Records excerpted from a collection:
——
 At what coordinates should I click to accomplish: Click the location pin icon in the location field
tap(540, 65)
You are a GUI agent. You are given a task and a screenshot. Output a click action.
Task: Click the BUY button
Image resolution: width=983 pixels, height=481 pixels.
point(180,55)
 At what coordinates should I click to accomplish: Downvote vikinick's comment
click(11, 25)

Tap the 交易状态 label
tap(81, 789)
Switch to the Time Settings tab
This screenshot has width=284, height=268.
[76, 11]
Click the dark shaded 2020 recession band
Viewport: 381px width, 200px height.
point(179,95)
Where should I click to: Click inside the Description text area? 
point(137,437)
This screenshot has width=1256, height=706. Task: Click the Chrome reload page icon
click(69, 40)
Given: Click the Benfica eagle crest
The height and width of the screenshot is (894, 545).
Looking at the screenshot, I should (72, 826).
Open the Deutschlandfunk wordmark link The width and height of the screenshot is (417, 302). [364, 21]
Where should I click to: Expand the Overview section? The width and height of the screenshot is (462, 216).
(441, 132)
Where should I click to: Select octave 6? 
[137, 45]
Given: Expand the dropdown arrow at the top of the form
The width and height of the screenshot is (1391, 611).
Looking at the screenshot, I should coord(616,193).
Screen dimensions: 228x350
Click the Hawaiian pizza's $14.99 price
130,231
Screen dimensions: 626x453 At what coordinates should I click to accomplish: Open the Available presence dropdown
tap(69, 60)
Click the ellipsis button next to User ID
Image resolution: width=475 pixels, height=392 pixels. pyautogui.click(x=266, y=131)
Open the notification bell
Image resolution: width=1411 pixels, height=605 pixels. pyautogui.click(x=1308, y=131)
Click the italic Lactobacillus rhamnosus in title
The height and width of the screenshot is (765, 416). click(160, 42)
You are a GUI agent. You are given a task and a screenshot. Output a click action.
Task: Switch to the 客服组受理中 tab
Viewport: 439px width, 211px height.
——
◆ Exercise directions:
Repeat the data. Keep every word the same.

◆ Response:
 At what coordinates should I click to accomplish: Click the location pin icon in the location field
tap(540, 65)
You are a GUI agent. You are given a task and a screenshot. Output a click action.
Task: Click the BUY button
Image resolution: width=983 pixels, height=481 pixels.
point(180,55)
 At what coordinates should I click to accomplish: Downvote vikinick's comment
click(11, 25)

Tap the 交易状态 label
tap(81, 789)
Switch to the Time Settings tab
This screenshot has width=284, height=268.
[76, 11]
Click the dark shaded 2020 recession band
Viewport: 381px width, 200px height.
point(179,95)
Where should I click to: Click inside the Description text area? 
point(137,437)
This screenshot has width=1256, height=706. Task: Click the Chrome reload page icon
click(69, 40)
Given: Click the Benfica eagle crest
The height and width of the screenshot is (894, 545).
Looking at the screenshot, I should (72, 826).
Open the Deutschlandfunk wordmark link The width and height of the screenshot is (417, 302). [364, 21]
Where should I click to: Expand the Overview section? The width and height of the screenshot is (462, 216).
(441, 132)
Where should I click to: Select octave 6? 
[137, 45]
Given: Expand the dropdown arrow at the top of the form
The width and height of the screenshot is (1391, 611).
Looking at the screenshot, I should coord(616,193).
Screen dimensions: 228x350
Click the Hawaiian pizza's $14.99 price
130,231
Screen dimensions: 626x453 At what coordinates should I click to accomplish: Open the Available presence dropdown
tap(69, 60)
Click the ellipsis button next to User ID
Image resolution: width=475 pixels, height=392 pixels. pyautogui.click(x=266, y=131)
Open the notification bell
Image resolution: width=1411 pixels, height=605 pixels. pyautogui.click(x=1308, y=131)
Click the italic Lactobacillus rhamnosus in title
The height and width of the screenshot is (765, 416). click(160, 42)
You are a GUI agent. You are given a task and a screenshot. Output a click action.
Task: Switch to the 客服组受理中 tab
Viewport: 439px width, 211px height.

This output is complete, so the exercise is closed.